begin STORED RECORDS

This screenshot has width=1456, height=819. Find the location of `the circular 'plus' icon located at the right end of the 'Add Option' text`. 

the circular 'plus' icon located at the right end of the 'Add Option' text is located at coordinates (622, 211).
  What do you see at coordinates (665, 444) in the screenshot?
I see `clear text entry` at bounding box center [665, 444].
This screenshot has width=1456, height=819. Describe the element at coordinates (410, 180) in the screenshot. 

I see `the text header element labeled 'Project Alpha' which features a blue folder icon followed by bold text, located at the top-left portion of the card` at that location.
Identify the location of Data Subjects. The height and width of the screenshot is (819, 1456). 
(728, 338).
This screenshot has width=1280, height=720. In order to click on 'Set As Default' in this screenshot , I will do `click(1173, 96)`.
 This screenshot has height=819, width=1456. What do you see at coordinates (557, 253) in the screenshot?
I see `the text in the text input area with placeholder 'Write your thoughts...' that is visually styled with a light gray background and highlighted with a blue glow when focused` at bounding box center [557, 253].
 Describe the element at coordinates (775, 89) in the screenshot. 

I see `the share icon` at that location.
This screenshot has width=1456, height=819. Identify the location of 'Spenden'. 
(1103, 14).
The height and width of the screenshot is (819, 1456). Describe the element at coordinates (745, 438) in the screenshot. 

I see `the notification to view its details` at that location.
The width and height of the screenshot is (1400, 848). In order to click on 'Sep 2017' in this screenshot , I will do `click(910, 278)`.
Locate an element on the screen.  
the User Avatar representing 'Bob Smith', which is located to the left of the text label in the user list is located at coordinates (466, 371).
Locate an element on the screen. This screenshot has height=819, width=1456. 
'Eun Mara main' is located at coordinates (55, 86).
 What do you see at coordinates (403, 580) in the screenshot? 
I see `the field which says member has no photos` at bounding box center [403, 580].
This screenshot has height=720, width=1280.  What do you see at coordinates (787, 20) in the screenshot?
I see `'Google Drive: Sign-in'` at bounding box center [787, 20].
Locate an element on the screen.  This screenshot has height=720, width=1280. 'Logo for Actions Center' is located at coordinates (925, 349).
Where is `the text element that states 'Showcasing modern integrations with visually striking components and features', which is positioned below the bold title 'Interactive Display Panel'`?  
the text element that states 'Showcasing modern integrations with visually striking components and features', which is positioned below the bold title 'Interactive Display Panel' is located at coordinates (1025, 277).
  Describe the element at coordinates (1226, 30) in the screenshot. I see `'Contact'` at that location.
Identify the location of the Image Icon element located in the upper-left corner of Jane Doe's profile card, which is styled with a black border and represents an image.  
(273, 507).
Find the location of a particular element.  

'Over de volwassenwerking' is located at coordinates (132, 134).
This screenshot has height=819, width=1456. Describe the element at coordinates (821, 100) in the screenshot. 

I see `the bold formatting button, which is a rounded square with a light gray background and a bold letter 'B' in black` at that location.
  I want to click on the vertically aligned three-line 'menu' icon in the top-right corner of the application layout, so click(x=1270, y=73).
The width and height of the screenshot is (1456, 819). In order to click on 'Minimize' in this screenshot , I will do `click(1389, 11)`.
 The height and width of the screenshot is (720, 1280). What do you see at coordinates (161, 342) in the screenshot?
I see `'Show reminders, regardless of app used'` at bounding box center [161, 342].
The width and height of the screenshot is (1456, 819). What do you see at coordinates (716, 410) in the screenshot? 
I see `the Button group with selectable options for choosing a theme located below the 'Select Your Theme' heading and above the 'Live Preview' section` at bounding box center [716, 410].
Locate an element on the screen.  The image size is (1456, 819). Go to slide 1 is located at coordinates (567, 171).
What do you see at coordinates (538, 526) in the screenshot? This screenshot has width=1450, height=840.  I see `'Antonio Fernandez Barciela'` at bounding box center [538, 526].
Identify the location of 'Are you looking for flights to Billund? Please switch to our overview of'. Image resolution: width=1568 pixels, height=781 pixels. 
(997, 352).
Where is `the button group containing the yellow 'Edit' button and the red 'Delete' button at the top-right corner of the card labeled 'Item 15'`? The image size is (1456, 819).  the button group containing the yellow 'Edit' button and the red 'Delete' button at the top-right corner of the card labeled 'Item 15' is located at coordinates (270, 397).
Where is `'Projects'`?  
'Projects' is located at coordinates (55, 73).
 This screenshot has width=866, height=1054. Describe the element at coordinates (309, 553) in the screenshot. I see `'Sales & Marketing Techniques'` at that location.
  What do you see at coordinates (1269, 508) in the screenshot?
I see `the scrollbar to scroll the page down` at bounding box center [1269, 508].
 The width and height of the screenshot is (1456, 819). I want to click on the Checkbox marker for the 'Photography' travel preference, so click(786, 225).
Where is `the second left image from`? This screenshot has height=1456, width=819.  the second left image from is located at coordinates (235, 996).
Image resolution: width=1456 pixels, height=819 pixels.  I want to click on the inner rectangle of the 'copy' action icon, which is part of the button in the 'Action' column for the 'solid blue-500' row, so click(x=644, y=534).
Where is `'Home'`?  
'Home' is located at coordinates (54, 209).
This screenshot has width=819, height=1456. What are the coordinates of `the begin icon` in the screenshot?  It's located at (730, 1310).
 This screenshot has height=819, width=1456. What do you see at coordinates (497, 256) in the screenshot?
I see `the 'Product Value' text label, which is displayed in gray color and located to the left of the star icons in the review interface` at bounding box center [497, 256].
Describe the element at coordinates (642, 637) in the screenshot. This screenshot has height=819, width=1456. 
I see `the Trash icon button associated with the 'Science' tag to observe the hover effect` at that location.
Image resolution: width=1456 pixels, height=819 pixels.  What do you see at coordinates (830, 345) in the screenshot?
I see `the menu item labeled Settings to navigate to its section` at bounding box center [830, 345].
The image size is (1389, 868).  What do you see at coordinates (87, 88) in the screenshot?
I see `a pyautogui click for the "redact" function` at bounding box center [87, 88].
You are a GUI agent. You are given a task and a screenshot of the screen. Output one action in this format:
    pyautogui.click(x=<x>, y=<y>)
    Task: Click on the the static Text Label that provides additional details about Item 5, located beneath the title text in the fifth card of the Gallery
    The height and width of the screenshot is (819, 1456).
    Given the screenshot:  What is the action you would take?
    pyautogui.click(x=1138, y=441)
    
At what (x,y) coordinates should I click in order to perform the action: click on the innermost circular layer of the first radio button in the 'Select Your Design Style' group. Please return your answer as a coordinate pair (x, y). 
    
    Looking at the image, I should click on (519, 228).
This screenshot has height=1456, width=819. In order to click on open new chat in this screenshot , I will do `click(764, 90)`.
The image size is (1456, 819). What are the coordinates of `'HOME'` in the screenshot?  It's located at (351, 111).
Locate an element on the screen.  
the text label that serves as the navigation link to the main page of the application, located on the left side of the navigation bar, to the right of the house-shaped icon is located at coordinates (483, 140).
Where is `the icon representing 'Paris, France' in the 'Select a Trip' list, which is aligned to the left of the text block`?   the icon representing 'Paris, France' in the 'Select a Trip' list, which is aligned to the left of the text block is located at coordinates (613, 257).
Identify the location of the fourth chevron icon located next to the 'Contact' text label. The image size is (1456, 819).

end STORED RECORDS

Copy out the entries from the line with "This screenshot has height=1456, width=819. In" to the line with "The image size is (1456, 819). What", without changing anything.

RIGHT ANSWER:
This screenshot has height=1456, width=819. In order to click on open new chat in this screenshot , I will do `click(764, 90)`.
The image size is (1456, 819). What are the coordinates of `'HOME'` in the screenshot?  It's located at (351, 111).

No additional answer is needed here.